Unter der Rubrik „Nachgefragt“ wurde nochmals auf ein Schreiben des BDK Hessen an Herrn Minister Beuth hingewiesen, in dem der Landesvorsitzende Dirk Peglow erneut die Forderung formulierte, die hessischen Kriminalbeamtinnen und -beamten ebenfalls bei den in § 112 HBG formulierten Ausnahmen zur vorzeitigen Versetzung in den Ruhestand zu berücksichtigen (Stichwort berücksichtigungsfähige Belastungszeiten).

Gewissermaßen vorausahnend wurde Herr Münch daran erinnert, dass die Kolleginnen und Kollegen der Kriminalpolizei bei anstehenden Hebungsprogrammen eine deutliche Berücksichtigung finden müssen und ein diesbezüglicher „Hinweis“ aus dem Landespolizeipräsidium an die hessischen Behördenleiter aus BDK-Sicht wünschenswert ist.

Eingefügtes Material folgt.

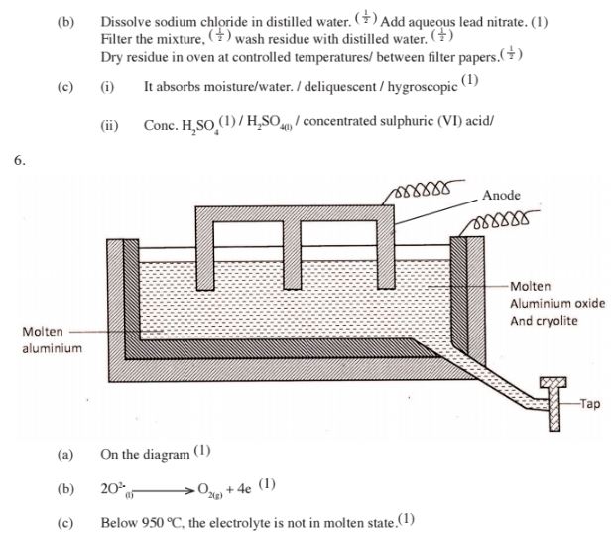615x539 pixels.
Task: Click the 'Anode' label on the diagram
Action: click(x=502, y=195)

Diesem Gedanken folgend sind wir sehr gespannt, wie das von Herrn Minister Beuth am 08.09.17 verkündete Sicherheitspaket II Wirkung zeigt in dem, neben 240 zusätzlichen Ausbildungsstellen für 2018 und 2019 sowie 18,9 Millionen Euro für Ausrüstung und Ausstattung unter anderem auch 424 Stellenhebungen für beide Jahre vorgesehen sind.

Wir werden die Ansiedelung dieser Stellen mit Interesse begleiten, sind sie doch aus unserer Sicht die Grundlage für die Umsetzung einer langjährigen BDK-Forderung, alle Sachbearbeiterinnen und Sachbearbeiter standardisiert in die Besoldungsgruppe A 11 zu befördern.